Die jährliche kleine Erhöhung der Gehälter der Forscher, die über den FWF angestellt sind, musste vorerst abgesagt werden. Und auch die für nächste Woche geplante Sitzung des Vergabe-Kuratoriums findet nicht statt. Da man nicht weiß, wieviel Geld in Zukunft zur Verfügung steht bzw. ob 2009 überhaupt Geld da sein wird, können vorerst keine Förderungen für neue Projekte beschlossen werden.
Wer sich im österreichischen Forschungsbetrieb auskennt, und weiß, wieviele Leute hier von FWF-Geldern abhängig sind, der kann sich auch vorstellen, was solche Nachrichten bedeuten. An der Unisternwarte in Wien war (und ist) es durchaus normal, dass beispielsweise Doktoranden keine Finanzierung bekommen.

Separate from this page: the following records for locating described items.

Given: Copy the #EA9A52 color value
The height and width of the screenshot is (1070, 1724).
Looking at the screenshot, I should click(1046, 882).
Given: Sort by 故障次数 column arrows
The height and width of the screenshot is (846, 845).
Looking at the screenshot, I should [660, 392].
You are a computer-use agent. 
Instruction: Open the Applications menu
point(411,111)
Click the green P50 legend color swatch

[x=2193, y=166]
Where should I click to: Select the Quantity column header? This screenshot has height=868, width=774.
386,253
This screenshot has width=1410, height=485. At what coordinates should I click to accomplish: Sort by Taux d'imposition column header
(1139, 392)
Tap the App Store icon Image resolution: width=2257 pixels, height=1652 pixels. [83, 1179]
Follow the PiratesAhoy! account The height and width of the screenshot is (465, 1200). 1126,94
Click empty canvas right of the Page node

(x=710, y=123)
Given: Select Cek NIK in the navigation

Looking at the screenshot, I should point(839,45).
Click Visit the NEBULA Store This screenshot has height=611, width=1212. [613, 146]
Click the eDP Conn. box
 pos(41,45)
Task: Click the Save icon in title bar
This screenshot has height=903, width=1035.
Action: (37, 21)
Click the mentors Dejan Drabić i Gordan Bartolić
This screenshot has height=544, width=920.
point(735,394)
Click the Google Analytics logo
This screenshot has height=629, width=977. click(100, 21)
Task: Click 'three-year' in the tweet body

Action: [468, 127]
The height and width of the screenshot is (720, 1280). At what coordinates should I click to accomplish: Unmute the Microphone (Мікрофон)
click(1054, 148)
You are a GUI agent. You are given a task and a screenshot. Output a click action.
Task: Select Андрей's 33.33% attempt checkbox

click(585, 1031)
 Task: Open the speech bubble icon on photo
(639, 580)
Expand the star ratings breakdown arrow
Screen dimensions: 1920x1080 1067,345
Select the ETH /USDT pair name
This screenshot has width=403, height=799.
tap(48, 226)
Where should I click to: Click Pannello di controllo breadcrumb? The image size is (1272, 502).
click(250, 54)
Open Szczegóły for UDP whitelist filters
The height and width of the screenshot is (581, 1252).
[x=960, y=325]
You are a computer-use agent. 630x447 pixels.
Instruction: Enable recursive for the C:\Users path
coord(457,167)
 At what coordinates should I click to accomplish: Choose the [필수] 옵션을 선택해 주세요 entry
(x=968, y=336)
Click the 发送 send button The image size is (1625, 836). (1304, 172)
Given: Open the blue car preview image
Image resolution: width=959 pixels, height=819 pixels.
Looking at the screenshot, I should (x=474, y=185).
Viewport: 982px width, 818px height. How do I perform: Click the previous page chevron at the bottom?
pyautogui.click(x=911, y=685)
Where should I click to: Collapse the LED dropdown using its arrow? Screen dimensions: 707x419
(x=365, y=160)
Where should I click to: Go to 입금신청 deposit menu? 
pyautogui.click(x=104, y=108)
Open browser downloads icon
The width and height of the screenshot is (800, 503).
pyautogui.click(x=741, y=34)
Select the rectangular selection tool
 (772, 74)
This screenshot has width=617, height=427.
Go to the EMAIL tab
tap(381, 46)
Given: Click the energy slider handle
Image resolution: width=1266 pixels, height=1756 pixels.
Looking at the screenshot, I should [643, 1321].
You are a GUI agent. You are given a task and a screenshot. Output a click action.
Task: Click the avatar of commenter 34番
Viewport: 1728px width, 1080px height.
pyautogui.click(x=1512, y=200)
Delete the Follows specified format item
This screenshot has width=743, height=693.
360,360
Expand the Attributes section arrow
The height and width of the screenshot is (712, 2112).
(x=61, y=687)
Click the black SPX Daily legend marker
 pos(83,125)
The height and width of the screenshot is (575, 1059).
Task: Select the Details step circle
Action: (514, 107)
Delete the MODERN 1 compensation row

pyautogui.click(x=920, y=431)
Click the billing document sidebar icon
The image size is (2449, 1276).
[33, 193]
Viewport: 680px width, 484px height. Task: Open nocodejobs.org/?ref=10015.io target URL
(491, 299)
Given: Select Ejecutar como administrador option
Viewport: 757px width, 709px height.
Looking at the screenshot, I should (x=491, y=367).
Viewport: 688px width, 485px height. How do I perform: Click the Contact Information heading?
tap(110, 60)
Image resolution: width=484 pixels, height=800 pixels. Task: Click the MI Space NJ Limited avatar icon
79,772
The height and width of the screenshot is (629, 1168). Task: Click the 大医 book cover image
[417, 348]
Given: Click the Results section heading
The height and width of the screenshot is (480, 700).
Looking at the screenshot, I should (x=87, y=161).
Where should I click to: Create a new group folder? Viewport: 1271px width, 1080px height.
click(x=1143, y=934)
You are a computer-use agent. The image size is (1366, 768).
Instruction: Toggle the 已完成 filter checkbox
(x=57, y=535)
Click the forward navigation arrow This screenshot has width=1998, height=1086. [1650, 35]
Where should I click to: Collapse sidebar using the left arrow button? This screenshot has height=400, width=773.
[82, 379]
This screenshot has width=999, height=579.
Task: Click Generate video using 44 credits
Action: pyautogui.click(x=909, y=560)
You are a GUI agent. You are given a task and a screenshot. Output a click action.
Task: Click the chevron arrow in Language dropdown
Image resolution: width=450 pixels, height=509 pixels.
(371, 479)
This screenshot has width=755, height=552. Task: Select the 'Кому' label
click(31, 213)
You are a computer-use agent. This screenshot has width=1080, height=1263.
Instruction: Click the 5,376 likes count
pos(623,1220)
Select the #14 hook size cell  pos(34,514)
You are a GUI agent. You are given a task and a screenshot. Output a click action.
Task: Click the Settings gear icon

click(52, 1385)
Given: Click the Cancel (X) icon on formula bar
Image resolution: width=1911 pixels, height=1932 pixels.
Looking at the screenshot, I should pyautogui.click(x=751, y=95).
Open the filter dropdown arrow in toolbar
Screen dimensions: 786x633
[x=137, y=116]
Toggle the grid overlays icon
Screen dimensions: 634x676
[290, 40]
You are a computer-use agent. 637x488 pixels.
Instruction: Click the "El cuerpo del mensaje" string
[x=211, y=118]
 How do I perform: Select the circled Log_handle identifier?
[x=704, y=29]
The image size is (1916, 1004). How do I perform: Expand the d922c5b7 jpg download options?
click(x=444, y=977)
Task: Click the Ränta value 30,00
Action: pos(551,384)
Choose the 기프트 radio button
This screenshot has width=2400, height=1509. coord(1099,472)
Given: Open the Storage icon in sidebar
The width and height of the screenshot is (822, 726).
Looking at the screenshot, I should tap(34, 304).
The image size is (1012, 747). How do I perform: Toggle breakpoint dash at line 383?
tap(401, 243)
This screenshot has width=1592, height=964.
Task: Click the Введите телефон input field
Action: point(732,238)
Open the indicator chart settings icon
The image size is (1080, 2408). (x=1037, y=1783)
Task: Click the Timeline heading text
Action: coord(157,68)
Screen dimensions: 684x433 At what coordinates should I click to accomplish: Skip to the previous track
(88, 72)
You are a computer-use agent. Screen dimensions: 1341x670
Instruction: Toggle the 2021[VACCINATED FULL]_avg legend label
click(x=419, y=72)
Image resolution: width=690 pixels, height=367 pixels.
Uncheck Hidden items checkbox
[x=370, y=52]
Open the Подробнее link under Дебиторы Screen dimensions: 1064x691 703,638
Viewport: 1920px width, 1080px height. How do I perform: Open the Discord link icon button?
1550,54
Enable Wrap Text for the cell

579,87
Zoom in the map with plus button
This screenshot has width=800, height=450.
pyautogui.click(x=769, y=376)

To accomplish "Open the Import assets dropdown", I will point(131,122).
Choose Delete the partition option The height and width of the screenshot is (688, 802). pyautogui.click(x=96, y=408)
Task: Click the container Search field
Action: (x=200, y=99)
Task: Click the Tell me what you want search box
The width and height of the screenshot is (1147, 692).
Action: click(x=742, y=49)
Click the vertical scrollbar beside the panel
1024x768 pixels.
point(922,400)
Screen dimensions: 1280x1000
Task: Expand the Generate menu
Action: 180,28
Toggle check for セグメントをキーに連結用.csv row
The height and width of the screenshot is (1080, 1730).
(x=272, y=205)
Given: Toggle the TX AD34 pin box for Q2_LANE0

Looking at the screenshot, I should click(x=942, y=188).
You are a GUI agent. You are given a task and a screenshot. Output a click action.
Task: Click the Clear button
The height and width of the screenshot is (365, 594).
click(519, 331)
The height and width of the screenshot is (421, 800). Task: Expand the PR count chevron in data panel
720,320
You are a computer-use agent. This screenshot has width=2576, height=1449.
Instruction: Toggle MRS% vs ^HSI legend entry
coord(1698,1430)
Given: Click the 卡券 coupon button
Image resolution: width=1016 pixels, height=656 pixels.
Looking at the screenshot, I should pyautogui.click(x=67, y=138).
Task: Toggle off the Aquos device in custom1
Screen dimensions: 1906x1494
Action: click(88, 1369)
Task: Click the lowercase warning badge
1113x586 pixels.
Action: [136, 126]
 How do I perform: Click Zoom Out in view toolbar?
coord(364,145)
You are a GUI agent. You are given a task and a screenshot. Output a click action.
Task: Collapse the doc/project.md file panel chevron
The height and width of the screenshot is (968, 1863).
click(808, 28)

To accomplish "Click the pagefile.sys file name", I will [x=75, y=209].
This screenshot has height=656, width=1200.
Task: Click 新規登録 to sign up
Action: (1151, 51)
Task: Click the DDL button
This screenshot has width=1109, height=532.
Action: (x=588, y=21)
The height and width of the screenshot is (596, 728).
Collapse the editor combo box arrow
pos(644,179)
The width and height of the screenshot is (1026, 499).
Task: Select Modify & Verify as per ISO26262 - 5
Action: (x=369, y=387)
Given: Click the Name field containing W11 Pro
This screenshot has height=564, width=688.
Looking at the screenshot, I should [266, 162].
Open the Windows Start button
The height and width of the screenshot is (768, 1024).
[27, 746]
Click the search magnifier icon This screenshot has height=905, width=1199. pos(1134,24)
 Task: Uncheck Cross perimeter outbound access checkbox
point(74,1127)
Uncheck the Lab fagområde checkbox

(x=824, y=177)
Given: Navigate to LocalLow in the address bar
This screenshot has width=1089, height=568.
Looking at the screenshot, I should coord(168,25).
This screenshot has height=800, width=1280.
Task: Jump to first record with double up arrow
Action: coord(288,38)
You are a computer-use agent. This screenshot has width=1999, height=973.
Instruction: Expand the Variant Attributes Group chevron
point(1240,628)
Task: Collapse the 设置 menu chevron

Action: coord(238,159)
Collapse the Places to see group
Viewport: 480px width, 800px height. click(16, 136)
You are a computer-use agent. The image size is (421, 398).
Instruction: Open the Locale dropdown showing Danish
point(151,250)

Ich selbst bekam damals nur für 4 der 8 Semester meines Doktoratstudiums Geld für meine Arbeit (und selbst während dieser Zeit hatte ich niemals eine volle Doktorandenstelle). Diese Situation wird sich jetzt noch verschärfen, wenn es von der Regierung wirklich kein Geld für den FWF geben sollte.
Aber wehe, die verantwortlichen Politiker dürfen öffentlich über Forschung in Österreich reden. Dann wundert man sich über den „brain-drain“ und die Abwanderung der Forscher ins Ausland. Dann werden wieder große Reden geschwungen, über „Rückholaktionen“ für Wissenschaftler im Ausland, über den „Forschungsstandort Österreich“ und darüber, wie man Österreich „international zu einem Frontrunner machen“ kann. Und auch für das Vorzeigeobjekt der österreichischen Wissenschaftspolitik, das Institute of Science and Technology (IST) Austria, ist anscheinend immer noch genug Geld übrig. Dass man eine Eliteuniversität (die das IST ja werden soll) nicht einfach so aus dem Boden stampfen kann, hat sich bei den Wissenschaftspolitikern in Österreich noch nicht wirklich herumgesprochen. In ein paar Jahren, wenn das IST fertig ist, findet sich vielleicht wirklich der eine oder andere Spitzenforscher, der sich dort ansiedeln will. Wenn der Rest der österreichischen Forschungslandschaft aber weiterhin finanziell ausgehungert wird, dann werden die übrig gebliebenen Forscher am IST sich aber ziemlich bald einsam fühlen.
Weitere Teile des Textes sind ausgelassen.